Bonanza! What a positive word to describe a new body of work. The term rings with ideas of abundance and discovery, of treasure troves and the celebratory cry of good fortune. When heard issuing from an artist’s studio, it suggests that the often fraught and demanding act of painting has unearthed a moment of unmitigated pleasure.
An encounter with Waldemar Kolbusz’s canvases confers such feelings of joyful optimism. With everything so loose and full of potential, so loaded with effervescent colour and movement, the visual impact is startling. This sensation of elation felt by the viewer is the happy result of what is often a trying and frustrating studio process for the artist. Welcoming the challenge to balance colours that are not easy neighbours every brush-stroke points toward an immersive, immediate enjoyment in the reactive, physical quality of paint.

Kolbusz has spent the last two decades populating his canvases with bright jewels of colour and is no stranger to the intuitive game that is ‘abstract painting’. Of this new series he states “I am just allowing the works to be made and then see what becomes of them.” Tracing the movement of each colour and shape we are able to observe what appears to be a two way dialogue with the canvas, witnessing an artist opening up to the dynamic evolution and emergent personality of each painting, we are able to find something of wonder in each.

There are no explicit entry points to Kolbusz’s paintings. Instead they are made up of a series of strong, interconnected diagonals, sinuous drip lines and meandering brush strokes, each equally animated, entwined and dependant on one another. A masterful colourist, his palette, while seemingly raw and unbridled, reflects an intimate knowledge of the powerful dynamics of tone and hue. The inclusion (or perhaps sometimes intrusion) of one dash of colour has the capacity to transform an entire canvas. A small patch of warm violet in ‘Calmest’ gives life and energy to an otherwise balanced sea of teal and ultramarine. In another, like ‘Hitchhike’, a stray drip of hot orange offers weight and purpose to the surrounding fields of unassuming, earthy brown. Layers of watery, translucence flickers against their flat, viscous counterparts. Kolbusz is deliberately inviting us to engage with these surfaces, to feel the intensity of each colour and gesture, without dictating the terms of that encounter, to allow the painting a life and existence of its own.

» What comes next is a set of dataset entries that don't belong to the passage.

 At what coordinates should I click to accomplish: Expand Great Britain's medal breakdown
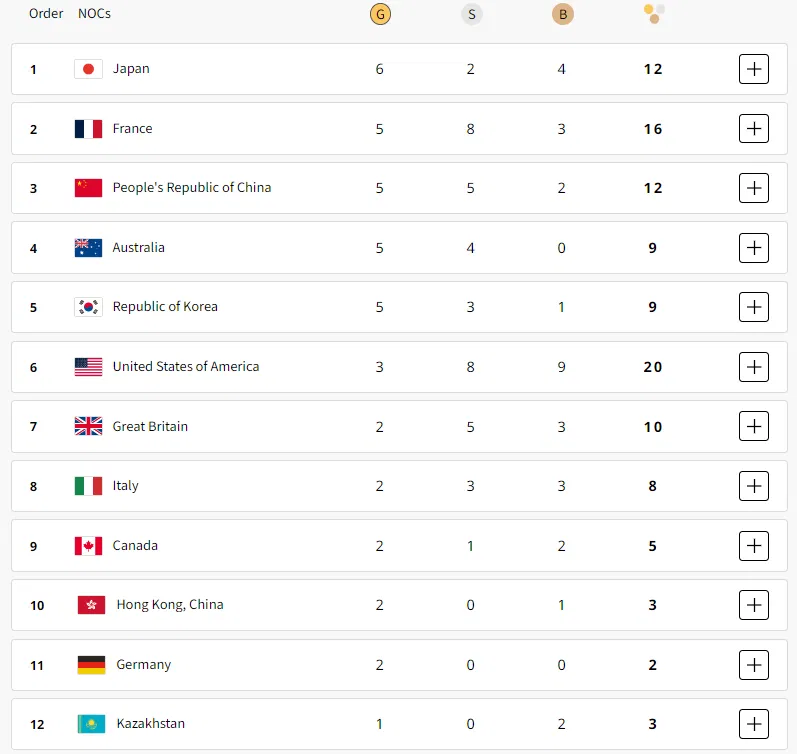click(753, 427)
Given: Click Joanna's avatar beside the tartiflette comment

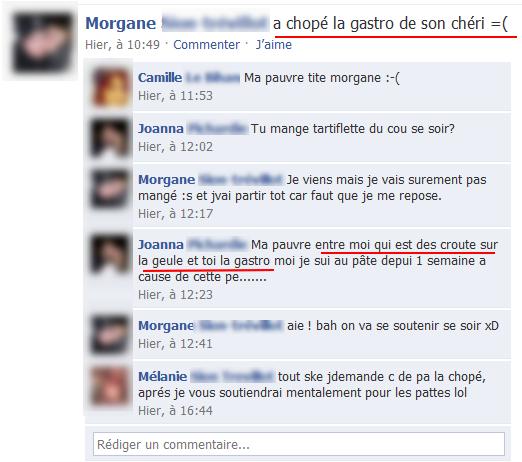Looking at the screenshot, I should [111, 138].
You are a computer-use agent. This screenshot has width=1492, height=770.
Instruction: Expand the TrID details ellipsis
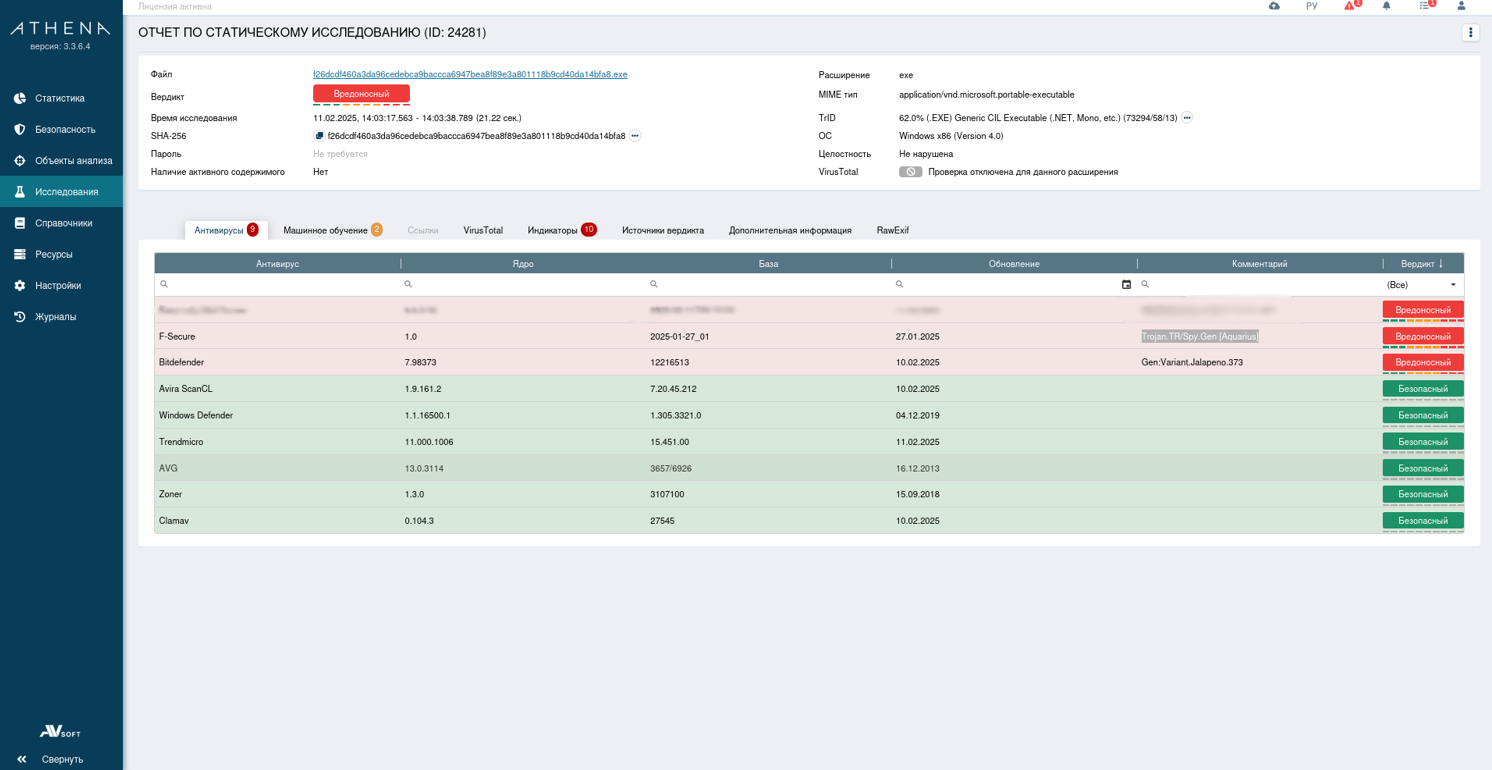(1187, 118)
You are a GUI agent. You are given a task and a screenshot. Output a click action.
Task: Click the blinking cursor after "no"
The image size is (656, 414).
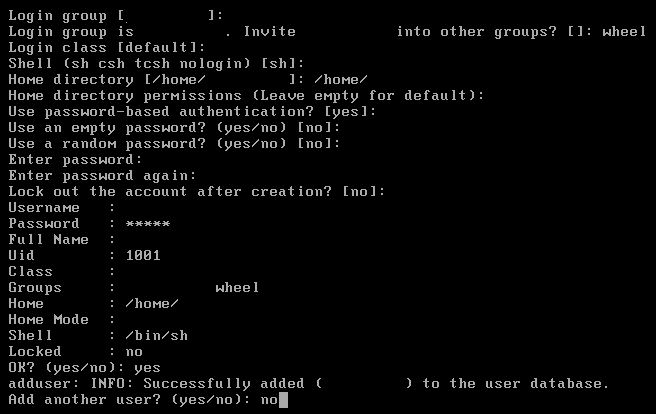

There is real skill in trying to let go of artistic control, to not over think the constant decision-making that necessarily takes place in the studio. With every mark and colour a series of complex aesthetic, internal rules and judgements are consciously or unconsciously taking place. Pulling that process of thinking apart has fascinated painters since the beginning of last century. Kolbusz is following in that tradition, manipulating shape and empty space to imply feelings of movement, tension and visual pleasure.

The agility and fervour evident within these paintings suggests that a marvellous wrestle, not only with the paint itself but with the artist’s condition, has taken place. “I am convinced that the more I remove myself from the process the better the works end up being” says the artist as he tries to vanquish his own position. Navigating a space between control and abandon, between expectation and surprise, the artist is generating an observant and responsive visual encounter. His efforts are rewarded with a rich seam of glistening gems, brought to life through the dynamic possibilities of colour.